Opinion

Syrian Crisis: Lessons (Not) Learned from Iraq

Syrian Crisis: Lessons (Not) Learned from Iraq

Syria's 'Civil War' has left cities, towns, and villages destroyed
Syria’s ‘Civil War’ has left cities, towns, and villages destroyed

By Mohamed Khairat, Founder, EgyptianStreets.com

On the 19th of March 2003, four bombs accompanied by dozens of missiles were dropped onto Iraq, officially commencing an invasion that would leave at least 110,600 Iraqi men, women and children dead due to violence that continued to rock the country since 2003.

The point of the invasion was to achieve regime change. Since coming to office in 1979, Saddam Hussein was often found responsible for the deaths of at least 250,000 Iraqis and fore widespread violations of human rights.

Yet, foreign military intervention in Iraq was not given the green light because of Saddam Hussein’s involvement in the Al-Anfal campaign (also known as the Kurdish genocide) that lasted for three years, destroying thousands of villages and killing tens of thousands.  The world did not advocate for regime change for the deluded leader who had commissioned the publication of the Qur’an to be written in his own blood. Nor did the international community react strongly when chemical gas was dropped on Halajba in 1988 killing thousands.
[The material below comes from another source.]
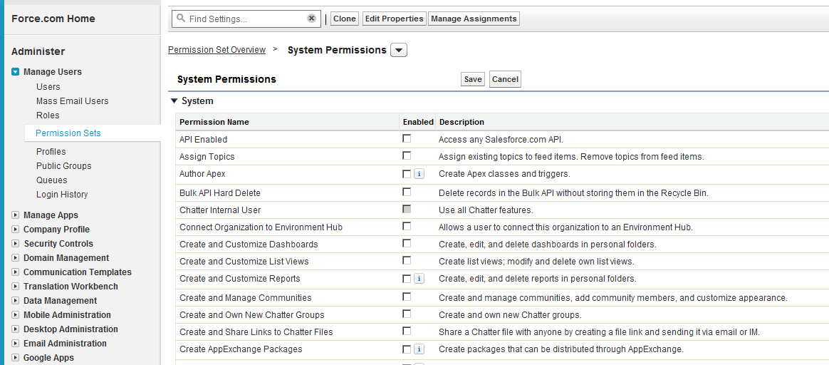Expand the Manage Apps arrow icon
Viewport: 829px width, 365px height.
tap(16, 215)
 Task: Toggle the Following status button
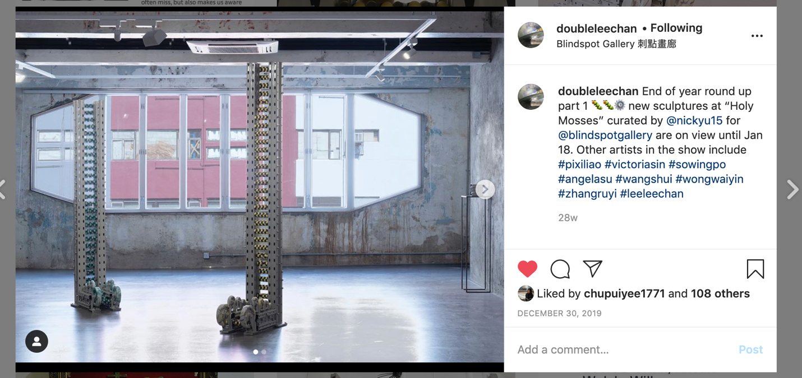676,28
Instead, it was claims that Saddam Hussein’s government had been developing weapons of mass destruction that finally pushed the United States of America, the United Kingdom, Australia and others to support the invasion of Iraq.

With full confidence, the UK’s Prime Minister at the time, Tony Blair, declared “Regime change in Iraq would be a wonderful thing. That is not the purpose of our action; our purpose is to disarm Iraq of weapons of mass destruction.” For the UK and others, killing hundreds of thousands of innocent civilians and torturing countless others was tolerable, but it is at ‘weapons of mass destruction’ that they drew the line.
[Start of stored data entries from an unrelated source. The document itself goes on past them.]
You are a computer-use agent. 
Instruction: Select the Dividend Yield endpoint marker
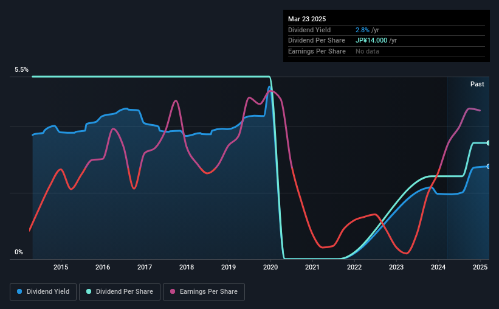489,166

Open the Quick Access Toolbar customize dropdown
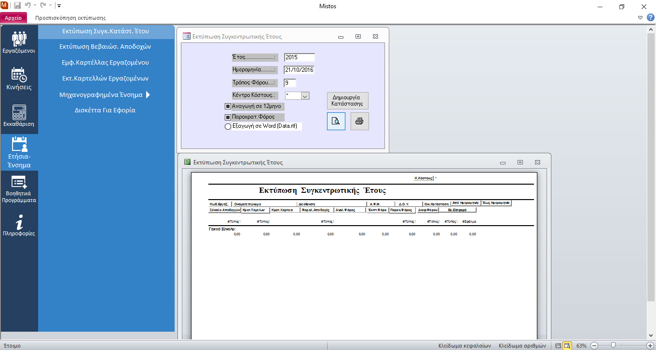59,6
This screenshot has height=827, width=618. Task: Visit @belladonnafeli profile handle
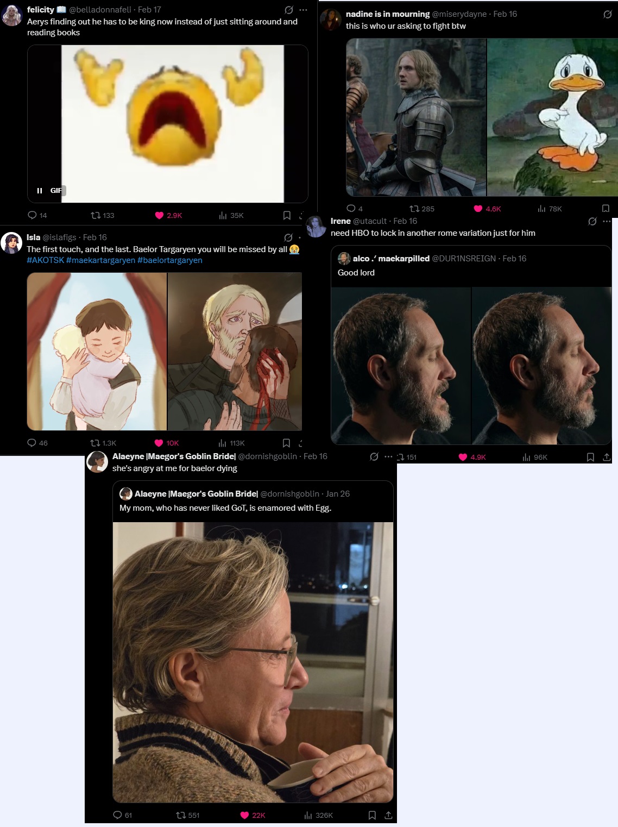[x=100, y=10]
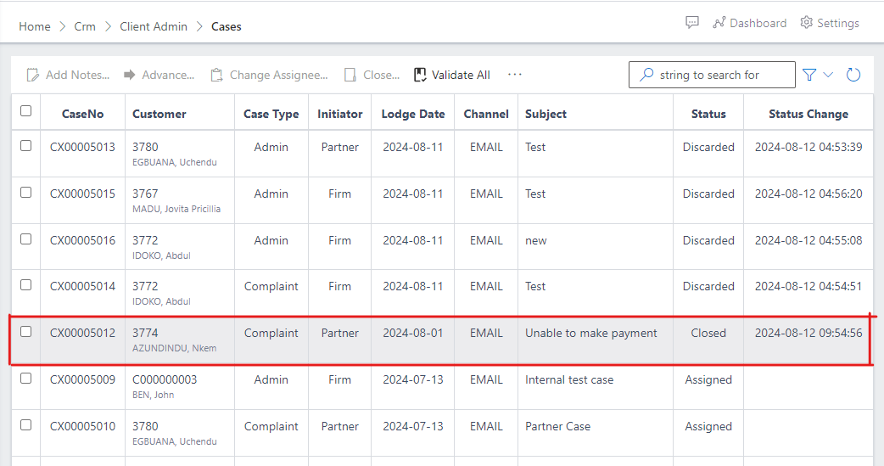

As the world came to see in the weeks following the invasion, these ‘weapons of mass destruction’ did not exist. There was not a single piece of evidence to imply that they did. Yet, what did exist were the horror stories of children that had lost their fathers and mothers that had lost their daughters during 23-years of a bloody dictatorship.

Today, in 2013, the international community is no different. More than 100,000 Syrians have been killed in violence that has rocked the country ever since protests erupted aimed at overthrowing Bashar Al-Assad.

The USA’s Secretary of State John Kerry stated “Let me be clear. The indiscriminate slaughter of civilians, the killing of women and children and innocent bystanders by chemical weapons is a moral obscenity.”

100,000 Syrians had been killed, before John Kerry decided to watch “videos on social media” of the atrocities that occurred after an alleged sarin gas attack on Ghouta earlier this week. Chemical weapons attract the attention of the USA, the UK, Turkey and others; but indiscriminately shooting or blowing up 100,000 Syrians does not warrant the same condemnations or the same threats of intervention.

Complicating matters, reports have indicated that both the rebels and the Assad regime have used chemical weapons, showing that Syria is more complex than the white-and-black approach certain countries are taking.

In the coming days or weeks, it is likely that bombs will be dropped on Damascus aimed at stopping the use of chemical weapons by the Assad regime. It is also likely that the reasons for finally intervening in Syria will be scrutinized and written in history as another failure of the international community to act.